Токсигены в исследовании дифференцировки соматических клеток в онтогенезе

Выше рассматривалась возможность применения гибридных токсинов для специфического воздействия на группы соматических клеток, обладающих определенными фенотипическими маркерами. Высокоспецифической элиминации определенных групп дифференцирующихся клеток можно достигнуть с использованием трансгеноза. В этом случае гены каталитических субъединиц токсинов (например A-субъединиц дифтерийного токсина (DT-A) или рицина) с помощью генно-инженерных приемов помещают под контроль регуляторных генетических элементов, обеспечивающих их тканеспецифическую экспрессию в клетках трансгенных экспериментальных животных.

После интеграции таких токсигенов в геном развивающегося эмбриона они передаются от клетки к клетке в рядах клеточных поколений без экспрессии до тех пор, пока клетки не начинают дифференцироваться с образованием регуляторных белков, трансактивирующих регуляторные последовательности токсигенов. С этого момента токсигены активированы, т.е. приобрели способность направлять биосинтез белков-токсинов, которые избирательно поражают дифференцирующиеся клетки. Иными словами, начав дифференцироваться в определенном направлении, соматические клетки совершают самоубийство. Поскольку каталитические субъединицы обладают токсическим эффектом лишь внутри соматических клеток и сами по себе не могут проникнуть в окружающие их клетки извне, их токсический эффект распространяется только на клетки, в которых происходит экспрессия токсигенов.

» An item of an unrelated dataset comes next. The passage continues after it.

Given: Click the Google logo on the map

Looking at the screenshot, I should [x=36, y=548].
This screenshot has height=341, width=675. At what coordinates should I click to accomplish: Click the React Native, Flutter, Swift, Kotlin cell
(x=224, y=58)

С помощью такой стратегии были получены впечатляющие результаты при изучении путей терминальной дифференцировки соматических клеток животных in vivo. В частности, были продемонстрированы различия во временнó й активации промоторов генов g2- и a2-кристаллинов в процессе формирования хрусталиков глаз у мышей, а также последствия активации промоторов гена эластазы-I, специфически функционирующего в ацинарных клетках поджелудочной железы.

Из-за большой токсичности вышеупомянутых белковых токсинов (чтобы убить клетку, достаточно одной молекулы) использование таких токсигенов может сопровождаться артефактами и приводить к ранней гибели трансгенных эмбрионов. Для преодоления этих трудностей были разработаны методы, при которых сам по себе трансген не оказывает токсического действия на клетки, но внутриклеточное присутствие белкового продукта его экспрессии делает клетки чувствительными к определенному экзогенному воздействию.

В одной из таких систем использовали ген тимидинкиназы вируса простого герпеса (HSV-tk), продукт которого, в отличие от тимидинкиназы клеток-хозяев, обладает способностью фосфорилировать некоторые аналоги нуклеозидов, например ацикловир и FIAU [1-(2-дезокси-2-фтор-b- D -арабинофуранозил)-5-иодоурацил]. После фосфорилирования с помощью HSV-tk до нуклеозидмонофосфатов образующиеся аналоги нуклеотидов могут далее фосфорилироваться тимидилаткиназой клеток-хозяев с образованием соответствующих дезоксирибонуклеозидтрифосфатов и конкурентно блокировать репликацию ДНК соматических клеток. Аналогичный подход был использован для элиминации в эмбриогенезе клеток, экспрессирующих кристаллины, кроветворных клеток (в частности тимоцитов) и в ряде других случаев.

Токсигены находят применение не только для изучения генетики развития, но и для создания животных, моделирующих наследственные и приобретенные заболевания человека.